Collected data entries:
=====

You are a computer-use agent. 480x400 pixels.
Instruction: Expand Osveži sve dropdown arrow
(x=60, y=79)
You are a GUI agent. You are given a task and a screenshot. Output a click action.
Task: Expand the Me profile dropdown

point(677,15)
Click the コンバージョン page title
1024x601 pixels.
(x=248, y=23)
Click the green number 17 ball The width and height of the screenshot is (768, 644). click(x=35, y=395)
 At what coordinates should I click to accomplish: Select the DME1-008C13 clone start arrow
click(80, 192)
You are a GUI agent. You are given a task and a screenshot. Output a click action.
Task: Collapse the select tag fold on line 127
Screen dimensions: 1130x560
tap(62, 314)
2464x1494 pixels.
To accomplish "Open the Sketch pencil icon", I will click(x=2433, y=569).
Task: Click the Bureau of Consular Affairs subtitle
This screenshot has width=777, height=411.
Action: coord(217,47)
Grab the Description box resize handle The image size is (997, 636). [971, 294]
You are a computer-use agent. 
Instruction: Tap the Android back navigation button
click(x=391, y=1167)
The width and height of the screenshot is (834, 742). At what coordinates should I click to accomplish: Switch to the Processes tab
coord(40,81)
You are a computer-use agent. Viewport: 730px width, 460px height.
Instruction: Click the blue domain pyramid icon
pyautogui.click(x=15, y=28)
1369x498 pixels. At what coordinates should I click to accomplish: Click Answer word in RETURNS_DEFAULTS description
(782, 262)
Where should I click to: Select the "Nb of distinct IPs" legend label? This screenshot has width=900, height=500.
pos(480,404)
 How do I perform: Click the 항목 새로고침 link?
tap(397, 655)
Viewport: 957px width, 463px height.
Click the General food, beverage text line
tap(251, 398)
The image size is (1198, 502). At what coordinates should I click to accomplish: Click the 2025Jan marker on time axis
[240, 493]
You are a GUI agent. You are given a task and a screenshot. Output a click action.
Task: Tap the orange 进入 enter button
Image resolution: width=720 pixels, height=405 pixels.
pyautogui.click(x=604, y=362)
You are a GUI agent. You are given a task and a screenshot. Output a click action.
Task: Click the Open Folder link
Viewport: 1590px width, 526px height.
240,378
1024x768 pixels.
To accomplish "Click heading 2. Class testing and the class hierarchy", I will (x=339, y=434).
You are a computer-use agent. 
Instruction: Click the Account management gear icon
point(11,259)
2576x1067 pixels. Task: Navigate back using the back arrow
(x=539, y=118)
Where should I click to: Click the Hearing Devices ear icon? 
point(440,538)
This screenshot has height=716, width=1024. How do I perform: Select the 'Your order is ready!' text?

=====

- REQUIRED WORK: Exactly reproduce the lines that run from the line with "Task: Tap the orange 进入 enter button" through the last line of the records, inclusive.

- EXERCISE RESULT:
Task: Tap the orange 进入 enter button
Image resolution: width=720 pixels, height=405 pixels.
pyautogui.click(x=604, y=362)
You are a GUI agent. You are given a task and a screenshot. Output a click action.
Task: Click the Open Folder link
Viewport: 1590px width, 526px height.
240,378
1024x768 pixels.
To accomplish "Click heading 2. Class testing and the class hierarchy", I will (x=339, y=434).
You are a computer-use agent. 
Instruction: Click the Account management gear icon
point(11,259)
2576x1067 pixels. Task: Navigate back using the back arrow
(x=539, y=118)
Where should I click to: Click the Hearing Devices ear icon? 
point(440,538)
This screenshot has height=716, width=1024. How do I perform: Select the 'Your order is ready!' text?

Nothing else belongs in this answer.